A Double Standard: The IRS and You

The IRS requires you and me to keep extensive records on nearly everything we do. But when Shelley Davis was hired to be the first (and as it turned out, last) historian of the IRS, she quickly discovered that the agency applied an entirely different standard to itself. Davis told Congress:

At the IRS National Headquarters, there seemed little connection between the work of employees and actual tax collection what I presumed to be the mission of the IRS. Rather than possessing any basic curiosity about the past, the IRS employees I encountered exhibited a wariness, a suspicion assuming that anyone looking for records must have some definite agenda. An agenda presumed to be negative.

This reluctance to think about the past translated into routine day-to-day operations, meaning that all documents were tossed, shredded, whatever, when a program was completed or shut down, as in the case of many IRS computer projects. No records. No paper trail. No history.

As time went on, I realized that this not only made my job as historian virtually impossible, but that it guaranteed that the IRS could never be held accountable for its actions.

When Davis reported this problem to her superiors they -- in typical IRS style -- began in investigation. Not of the problem, but of Davis. She eventually resigned in outrage over her treatment. Her full account of IRS secrecy, hostility, "enemies lists," and abuse of its "customers" makes fascinating reading. (http://gos.sbc.edu/d/sdavis.html)

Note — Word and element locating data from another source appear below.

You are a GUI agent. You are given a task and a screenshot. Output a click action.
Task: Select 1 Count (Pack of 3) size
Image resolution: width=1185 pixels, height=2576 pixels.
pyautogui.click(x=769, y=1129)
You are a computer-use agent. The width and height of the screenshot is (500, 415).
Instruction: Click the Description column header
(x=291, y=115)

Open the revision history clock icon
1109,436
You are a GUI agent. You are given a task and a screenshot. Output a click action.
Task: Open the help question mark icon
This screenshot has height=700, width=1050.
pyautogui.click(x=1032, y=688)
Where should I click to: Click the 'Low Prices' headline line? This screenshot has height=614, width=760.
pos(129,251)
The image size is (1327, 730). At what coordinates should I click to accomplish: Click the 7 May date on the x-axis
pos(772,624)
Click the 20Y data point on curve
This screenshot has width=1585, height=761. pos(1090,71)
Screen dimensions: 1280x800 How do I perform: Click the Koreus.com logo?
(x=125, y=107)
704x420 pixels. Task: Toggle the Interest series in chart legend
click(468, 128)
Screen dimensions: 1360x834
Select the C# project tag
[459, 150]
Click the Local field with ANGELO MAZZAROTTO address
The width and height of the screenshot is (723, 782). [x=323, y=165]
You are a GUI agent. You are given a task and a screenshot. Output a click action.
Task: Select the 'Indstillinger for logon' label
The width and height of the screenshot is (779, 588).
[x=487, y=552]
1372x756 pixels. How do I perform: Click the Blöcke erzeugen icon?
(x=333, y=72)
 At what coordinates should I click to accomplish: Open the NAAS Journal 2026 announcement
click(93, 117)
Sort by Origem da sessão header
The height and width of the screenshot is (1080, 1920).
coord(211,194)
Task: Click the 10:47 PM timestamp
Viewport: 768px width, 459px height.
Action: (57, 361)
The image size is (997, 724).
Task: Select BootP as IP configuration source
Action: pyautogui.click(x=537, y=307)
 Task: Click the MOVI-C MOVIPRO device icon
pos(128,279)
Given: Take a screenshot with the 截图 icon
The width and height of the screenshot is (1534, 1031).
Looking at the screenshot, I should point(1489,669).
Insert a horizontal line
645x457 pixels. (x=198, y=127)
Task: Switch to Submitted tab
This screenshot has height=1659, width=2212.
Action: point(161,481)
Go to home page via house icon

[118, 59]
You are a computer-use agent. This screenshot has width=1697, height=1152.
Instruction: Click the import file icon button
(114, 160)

More recently, another voice from within the IRS itself has cried out in protest at government treatment of taxpayers. Nina Olson, head of the IRS Taxpayer Advocacy Service, reports that each year the IRS delays thousands of refunds -- mostly to the working poor. Sometimes the bureaucrats hold back this money for years on the supposition that the people committed some crime or in some way "cheated" on their taxes. But the individuals may not even be told they're being investigated. They just have to wait ... and wait ... and wait ... to get their own money back. And hope that they don't get hit with arbitrary penalties, additional taxes, and interest.

Olson says:

As taxpayers become confused and make mistakes, or deliberately 'push the envelope,' the IRS understandably responds with increased enforcement actions. The exploitation of 'loopholes' leads to calls for new legislation to crack down on abuses, which in turn makes the tax law more complex.

Thus begins an endless cycle - complexity drives inadvertent error and fraud, which drive increased enforcement or new legislation, which drives additional complexity. In short, complexity begets more complexity.